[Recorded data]
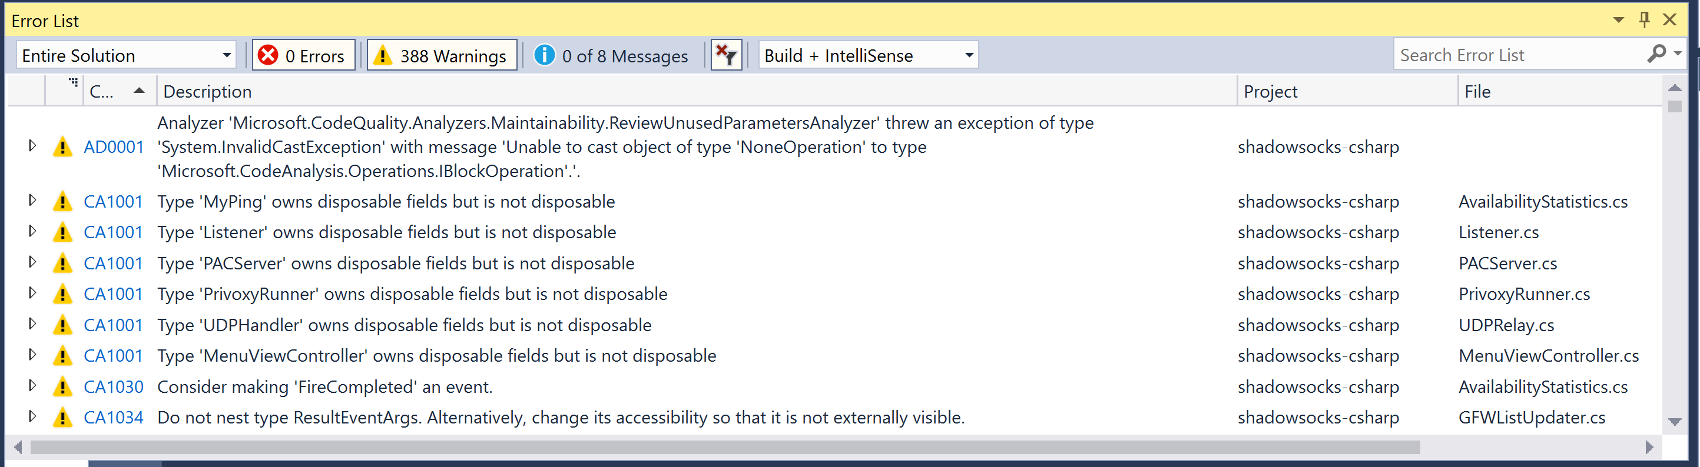Open the Error List window position menu
Image resolution: width=1700 pixels, height=467 pixels.
pyautogui.click(x=1619, y=20)
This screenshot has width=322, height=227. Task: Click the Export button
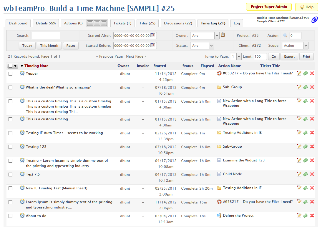point(289,56)
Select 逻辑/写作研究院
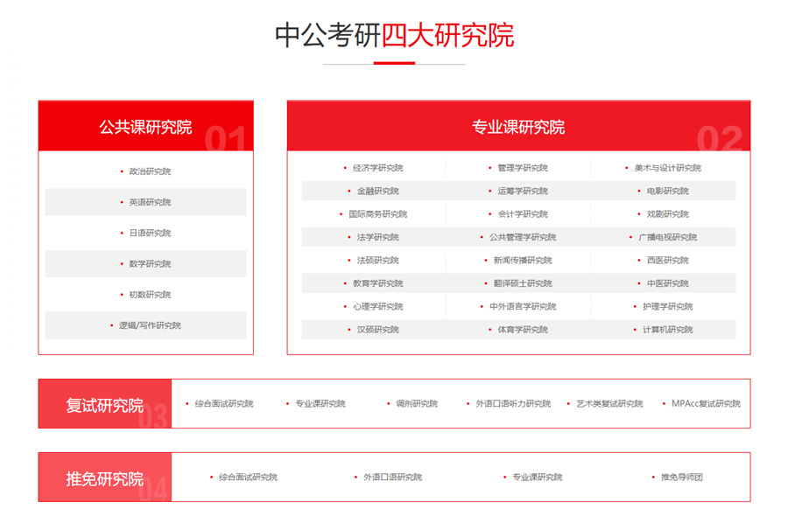Viewport: 788px width, 516px height. tap(149, 325)
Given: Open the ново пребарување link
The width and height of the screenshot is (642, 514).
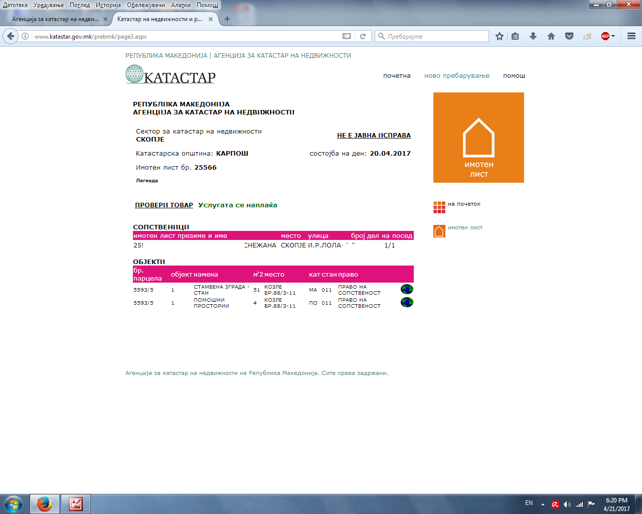Looking at the screenshot, I should pyautogui.click(x=456, y=76).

◆ Exercise ◆
Each line from the one bearing "The width and" through the final line of the records is to be copied exactly, and no pictures are to be included.

◆ Answer to the problem ◆
The width and height of the screenshot is (642, 514).
Looking at the screenshot, I should pyautogui.click(x=456, y=76).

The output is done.